「Xは、店舗に行く必要のない宅配クリーニングの業態で、ネットを中心に急激に人気が出た。設備や人手の準備ができていないのに、全国から大量の商品が集まった結果、衣類を適切な環境で保管できなかったのでしょう。下請け業者のなかには、『十分な金額をもらえないなら、それなりの仕事しかしない』と考える業者がいてもおかしくない。悪い口コミが命取りになるこの業界で、品質が安定しないのは、大きなリスクになると思います」
一方、サトウさんは、「Xに限らず、商品の保管環境に問題がある企業はほかにもあるのでは」と疑っている。「きちんとした保管庫を年中稼働させるのは、光熱費などかなりのコストがかかりますから。以前業界紙で、防虫剤や脱酸素剤を入れた袋に衣類を詰めて保管している企業の事例を見たことがあります」
クリーニング業界の健全化を目指す「NPO法人クリーニング・カスタマーズサポート」の鈴木和幸理事長は、「業者が意図的に洗たくを先送りしている側面もある」と話す。
「クリーニング業界は、繁忙期と閑散期の差が激しいんです。大量の冬服が出される春先と、夏や秋の閑散期では、入荷量が4~5倍ちがうこともザラ。なので、保管クリーニング商品の洗たくを閑散期に散らせば、工場の稼働率を一定にキープできるメリットがあります。さらに保管料までとれるのだから、業者によっては、相当“おいしい”商品なのです」
それでは、クリーニング業法をもとに、業者の衛生管理指針などを定める厚生労働省は、この実態をどう受け止めるのか。生活衛生課の担当者に、前出のヤマダさん、タナカさん、サトウさんの証言を伝え、見解を求めると、こう返ってきた。

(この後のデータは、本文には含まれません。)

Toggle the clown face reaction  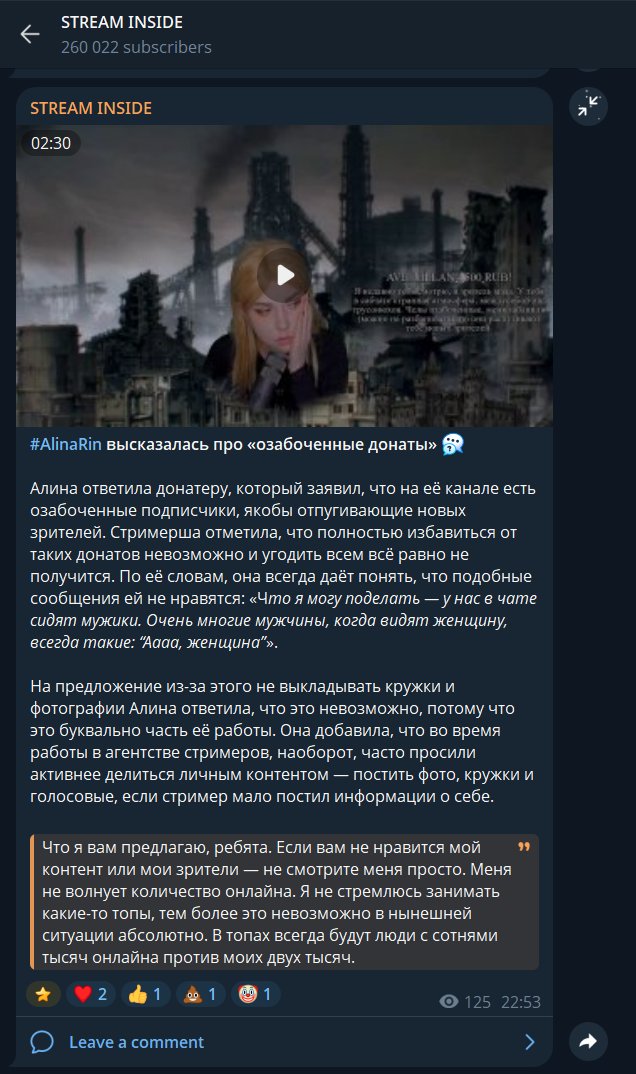click(x=255, y=994)
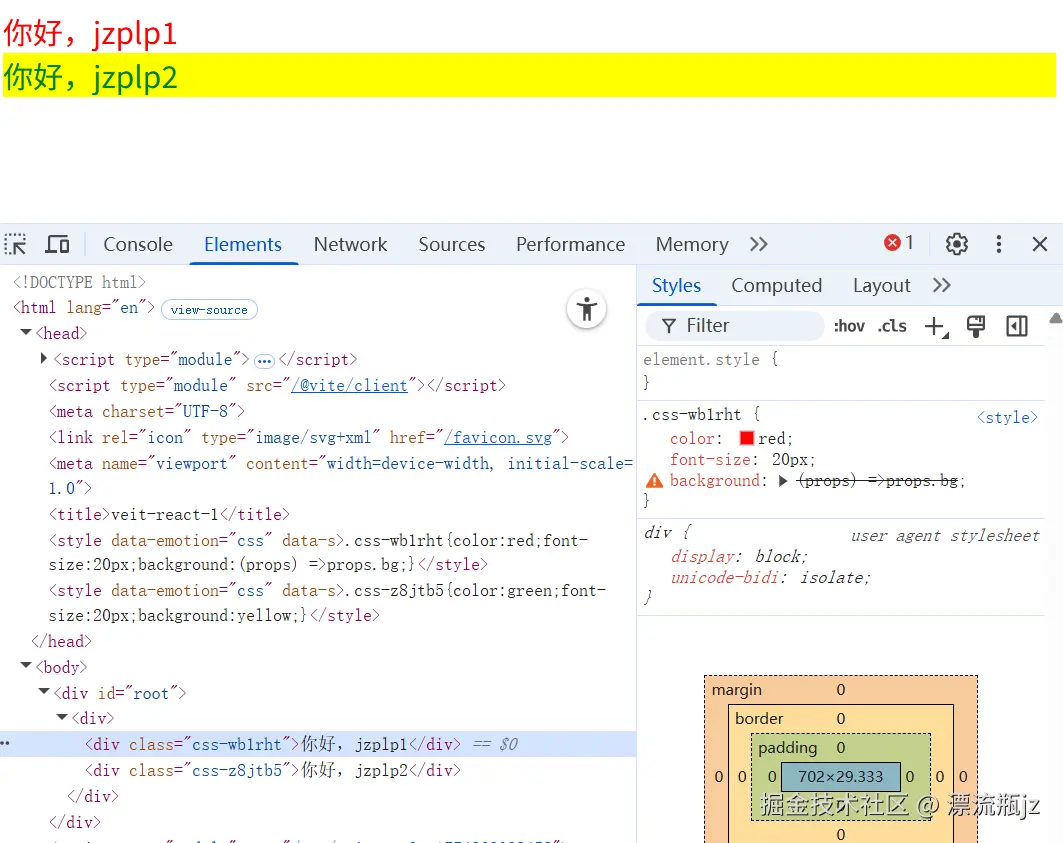Click the background property warning triangle
Viewport: 1063px width, 843px height.
(657, 481)
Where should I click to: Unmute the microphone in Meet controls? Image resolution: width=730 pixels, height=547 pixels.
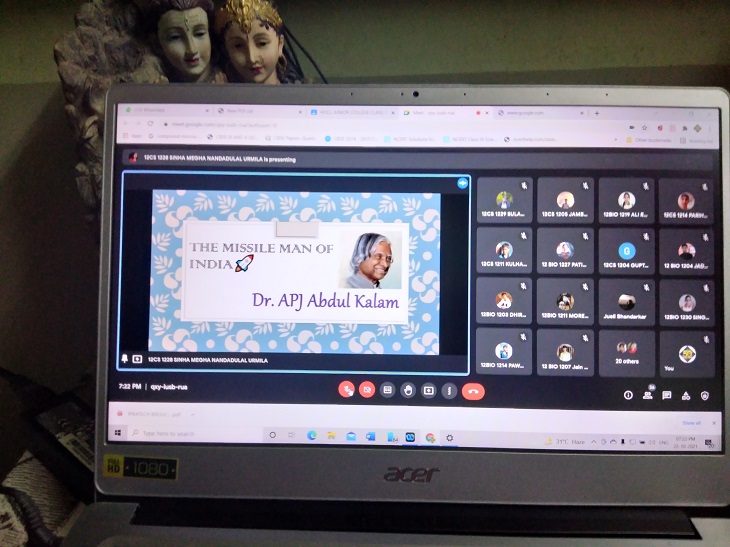(346, 390)
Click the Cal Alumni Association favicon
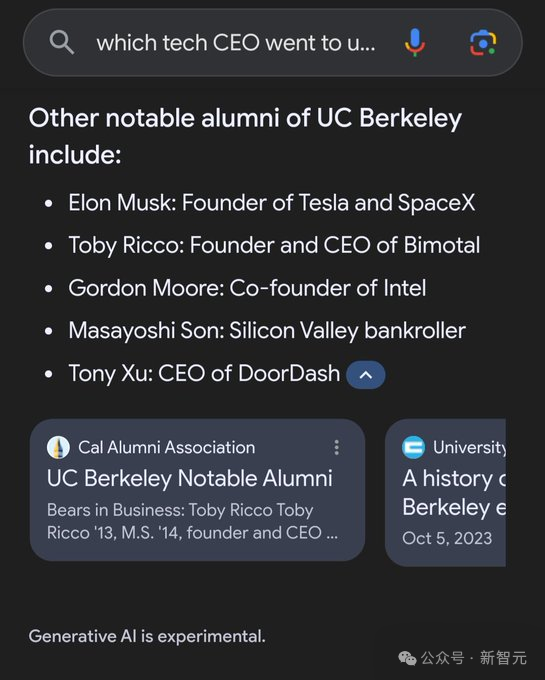The width and height of the screenshot is (545, 680). click(58, 447)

「各事案の詳細を把握していないので、衛生上問題があるか判断することは難しい。ただしクリーニング業法は、洗たく物の処理方法について顧客への説明義務を定めているので、『いつ洗うのか』をふくめ、顧客の合意を取ることは最低限必要だと考えます」
利用者の大半は、「すぐに洗たくされて清潔な倉庫で保管されている」と思っているはずだ。大切な洋服をカビだらけにされる実態があるとしたら、消費者への“裏切り”にほかならない。